While your drinking may not be making you seriously ill, it’s worth considering that grey area drinking could be a potential stepping stone to more dangerous alcohol-related health issues.

As well as the normalisation of everyday drinking, Sarah points to the rise in ‘mummy wine culture’ as one of the key contributors to grey area drinking amongst women. “There has been a significant rise in promoting alcohol as a tool for the stresses of motherhood, particularly in social media,” she says. Similarly, the rise in female-oriented alcohol advertising: “We know now that the alcohol industry began specifically targeting women, which has resulted in an increase in how much women drink.”

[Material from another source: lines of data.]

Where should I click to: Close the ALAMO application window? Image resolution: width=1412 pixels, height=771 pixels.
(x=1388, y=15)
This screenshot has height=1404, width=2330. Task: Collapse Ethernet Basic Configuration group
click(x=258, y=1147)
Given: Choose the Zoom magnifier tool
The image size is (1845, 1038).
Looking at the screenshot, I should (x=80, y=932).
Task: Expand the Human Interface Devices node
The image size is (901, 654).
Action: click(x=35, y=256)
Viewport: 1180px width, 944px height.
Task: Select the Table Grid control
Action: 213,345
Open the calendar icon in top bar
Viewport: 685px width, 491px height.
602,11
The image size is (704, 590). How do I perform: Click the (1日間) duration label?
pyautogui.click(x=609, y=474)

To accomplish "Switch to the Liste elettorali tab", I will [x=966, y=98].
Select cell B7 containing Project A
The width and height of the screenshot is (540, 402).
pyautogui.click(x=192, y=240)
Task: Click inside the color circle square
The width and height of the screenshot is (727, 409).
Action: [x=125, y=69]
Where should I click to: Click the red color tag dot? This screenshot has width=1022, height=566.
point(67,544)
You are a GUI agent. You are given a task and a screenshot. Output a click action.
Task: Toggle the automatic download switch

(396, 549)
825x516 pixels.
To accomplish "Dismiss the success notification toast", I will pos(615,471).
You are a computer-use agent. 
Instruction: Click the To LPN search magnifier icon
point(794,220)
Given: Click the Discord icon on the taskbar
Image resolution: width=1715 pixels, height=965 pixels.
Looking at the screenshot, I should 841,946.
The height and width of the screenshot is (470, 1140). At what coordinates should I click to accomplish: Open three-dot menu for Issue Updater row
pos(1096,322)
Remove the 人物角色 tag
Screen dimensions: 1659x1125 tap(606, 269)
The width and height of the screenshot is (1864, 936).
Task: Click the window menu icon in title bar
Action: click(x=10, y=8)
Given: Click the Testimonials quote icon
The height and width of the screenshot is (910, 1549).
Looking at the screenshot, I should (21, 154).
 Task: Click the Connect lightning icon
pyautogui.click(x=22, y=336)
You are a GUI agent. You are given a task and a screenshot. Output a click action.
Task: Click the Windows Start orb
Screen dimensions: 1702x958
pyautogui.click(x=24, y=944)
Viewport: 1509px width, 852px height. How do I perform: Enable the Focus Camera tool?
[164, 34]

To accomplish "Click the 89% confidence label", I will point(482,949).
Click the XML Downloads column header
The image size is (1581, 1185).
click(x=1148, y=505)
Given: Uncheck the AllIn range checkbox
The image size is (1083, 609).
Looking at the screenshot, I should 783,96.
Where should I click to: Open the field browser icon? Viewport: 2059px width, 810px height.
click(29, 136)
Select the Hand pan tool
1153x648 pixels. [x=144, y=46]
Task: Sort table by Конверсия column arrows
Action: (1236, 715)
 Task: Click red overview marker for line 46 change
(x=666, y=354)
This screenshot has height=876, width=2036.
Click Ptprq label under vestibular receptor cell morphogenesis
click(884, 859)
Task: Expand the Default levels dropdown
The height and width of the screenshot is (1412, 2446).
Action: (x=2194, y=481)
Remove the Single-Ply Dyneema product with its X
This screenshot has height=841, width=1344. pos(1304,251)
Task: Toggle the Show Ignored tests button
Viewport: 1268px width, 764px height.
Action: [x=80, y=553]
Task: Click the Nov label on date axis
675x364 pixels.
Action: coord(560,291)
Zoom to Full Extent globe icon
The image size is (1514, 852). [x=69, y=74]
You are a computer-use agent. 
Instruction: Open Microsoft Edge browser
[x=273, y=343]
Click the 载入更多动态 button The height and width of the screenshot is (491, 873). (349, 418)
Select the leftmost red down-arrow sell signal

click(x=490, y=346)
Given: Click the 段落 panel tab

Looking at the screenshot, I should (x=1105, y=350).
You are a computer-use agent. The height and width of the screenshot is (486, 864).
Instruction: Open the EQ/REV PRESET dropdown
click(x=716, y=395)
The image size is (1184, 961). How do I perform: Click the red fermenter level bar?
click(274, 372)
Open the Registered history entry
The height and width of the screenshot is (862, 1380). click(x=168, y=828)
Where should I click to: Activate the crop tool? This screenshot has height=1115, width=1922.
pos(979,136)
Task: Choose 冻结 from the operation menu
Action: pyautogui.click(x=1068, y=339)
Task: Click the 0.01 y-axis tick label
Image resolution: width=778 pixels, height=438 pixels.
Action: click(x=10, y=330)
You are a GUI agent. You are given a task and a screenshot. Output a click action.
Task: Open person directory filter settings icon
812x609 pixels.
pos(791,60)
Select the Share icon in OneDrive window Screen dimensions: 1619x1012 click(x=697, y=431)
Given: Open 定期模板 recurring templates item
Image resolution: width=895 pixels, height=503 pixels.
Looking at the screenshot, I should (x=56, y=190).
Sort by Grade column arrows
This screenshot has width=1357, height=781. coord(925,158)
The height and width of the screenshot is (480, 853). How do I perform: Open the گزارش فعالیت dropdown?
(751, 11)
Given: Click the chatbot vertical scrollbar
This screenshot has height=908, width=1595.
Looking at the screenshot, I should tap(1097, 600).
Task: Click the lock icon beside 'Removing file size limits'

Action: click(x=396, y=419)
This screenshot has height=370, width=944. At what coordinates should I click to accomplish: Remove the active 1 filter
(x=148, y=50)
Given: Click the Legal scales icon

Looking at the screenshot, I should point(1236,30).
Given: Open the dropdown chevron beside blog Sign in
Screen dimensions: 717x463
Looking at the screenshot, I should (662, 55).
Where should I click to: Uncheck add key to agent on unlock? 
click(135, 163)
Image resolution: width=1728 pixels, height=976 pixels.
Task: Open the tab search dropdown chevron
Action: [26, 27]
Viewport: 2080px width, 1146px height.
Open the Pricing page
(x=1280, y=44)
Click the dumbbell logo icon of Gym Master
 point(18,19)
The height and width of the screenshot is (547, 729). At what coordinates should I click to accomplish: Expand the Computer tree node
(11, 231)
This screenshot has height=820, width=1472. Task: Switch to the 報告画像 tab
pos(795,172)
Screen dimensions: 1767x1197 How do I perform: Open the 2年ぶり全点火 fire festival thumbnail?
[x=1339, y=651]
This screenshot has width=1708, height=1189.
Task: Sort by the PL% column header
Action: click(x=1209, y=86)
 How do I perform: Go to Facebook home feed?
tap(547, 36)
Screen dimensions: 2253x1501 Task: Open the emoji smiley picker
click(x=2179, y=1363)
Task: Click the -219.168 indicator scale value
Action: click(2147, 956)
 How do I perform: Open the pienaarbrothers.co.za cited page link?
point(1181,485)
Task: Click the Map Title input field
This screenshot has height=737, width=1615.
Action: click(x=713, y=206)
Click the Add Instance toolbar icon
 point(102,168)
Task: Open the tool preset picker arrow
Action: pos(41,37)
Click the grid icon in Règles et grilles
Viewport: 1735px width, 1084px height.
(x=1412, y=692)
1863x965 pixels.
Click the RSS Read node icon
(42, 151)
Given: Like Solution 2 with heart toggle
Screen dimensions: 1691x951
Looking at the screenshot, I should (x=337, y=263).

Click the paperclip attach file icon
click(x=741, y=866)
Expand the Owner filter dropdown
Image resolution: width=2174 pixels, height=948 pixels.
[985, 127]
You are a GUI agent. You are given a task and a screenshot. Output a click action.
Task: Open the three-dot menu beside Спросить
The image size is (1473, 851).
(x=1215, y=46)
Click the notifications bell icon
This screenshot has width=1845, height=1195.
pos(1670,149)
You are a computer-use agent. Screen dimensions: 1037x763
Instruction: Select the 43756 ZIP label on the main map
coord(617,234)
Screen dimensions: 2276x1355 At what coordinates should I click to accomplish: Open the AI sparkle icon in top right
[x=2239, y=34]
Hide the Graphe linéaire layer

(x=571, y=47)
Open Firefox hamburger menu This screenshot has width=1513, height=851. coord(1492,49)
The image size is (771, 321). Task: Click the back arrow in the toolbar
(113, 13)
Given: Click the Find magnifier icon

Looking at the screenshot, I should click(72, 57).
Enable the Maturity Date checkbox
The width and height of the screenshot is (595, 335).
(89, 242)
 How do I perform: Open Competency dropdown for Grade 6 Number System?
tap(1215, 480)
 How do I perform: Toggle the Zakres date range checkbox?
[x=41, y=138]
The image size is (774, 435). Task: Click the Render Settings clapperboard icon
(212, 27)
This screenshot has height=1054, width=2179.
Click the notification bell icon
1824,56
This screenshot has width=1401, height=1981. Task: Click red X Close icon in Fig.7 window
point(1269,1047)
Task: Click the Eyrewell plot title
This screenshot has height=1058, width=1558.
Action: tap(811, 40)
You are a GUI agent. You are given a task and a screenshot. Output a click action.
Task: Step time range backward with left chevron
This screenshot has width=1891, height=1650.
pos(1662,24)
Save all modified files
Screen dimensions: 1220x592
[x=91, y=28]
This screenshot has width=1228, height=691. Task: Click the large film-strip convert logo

So, how do you know if you fall into this category? According to Sarah, these are the telltale signs of a grey area drinker:

  • You drink more than the recommended 14 units of alcohol per week for women (around 6 medium glasses of wine a week).
  • You make ‘rules’ about your drinking (how many, how often, what type of drink, what time of day, what day of the week) but you often break them. You often drink more than you intend to.
  • You secretly worry about your drinking and often regret what you said or did when you drank.
  • You take breaks from alcohol, you may not drink every day, but you find it hard to stay ‘stopped’ and keep returning to old habits.
  • You aren’t always honest about how much you drink.
  • You use alcohol as your go-to coping strategy every time you experience any kind of adversity – stress, anger, overwhelm, boredom, loneliness. Your immediate thought is to have a drink to make it ‘disappear’.
  • On the outside, no one questions your drinking (you’re high functioning) and it certainly doesn’t appear you have a ‘problem’, but it’s becoming something you worry about.
  • You live with a constant internal ‘chatter’ about alcohol, always negotiating with yourself of when you will drink next.
  • You’re disappointed if you can’t drink at a social occasion, and you may have an attitude of, ‘There’s no point in going then.’
  • You’re a long way from rock bottom but alcohol feels like it’s robbing you of life. You’re starting to feel like it’s taking more than it’s giving but you don’t know what to do next.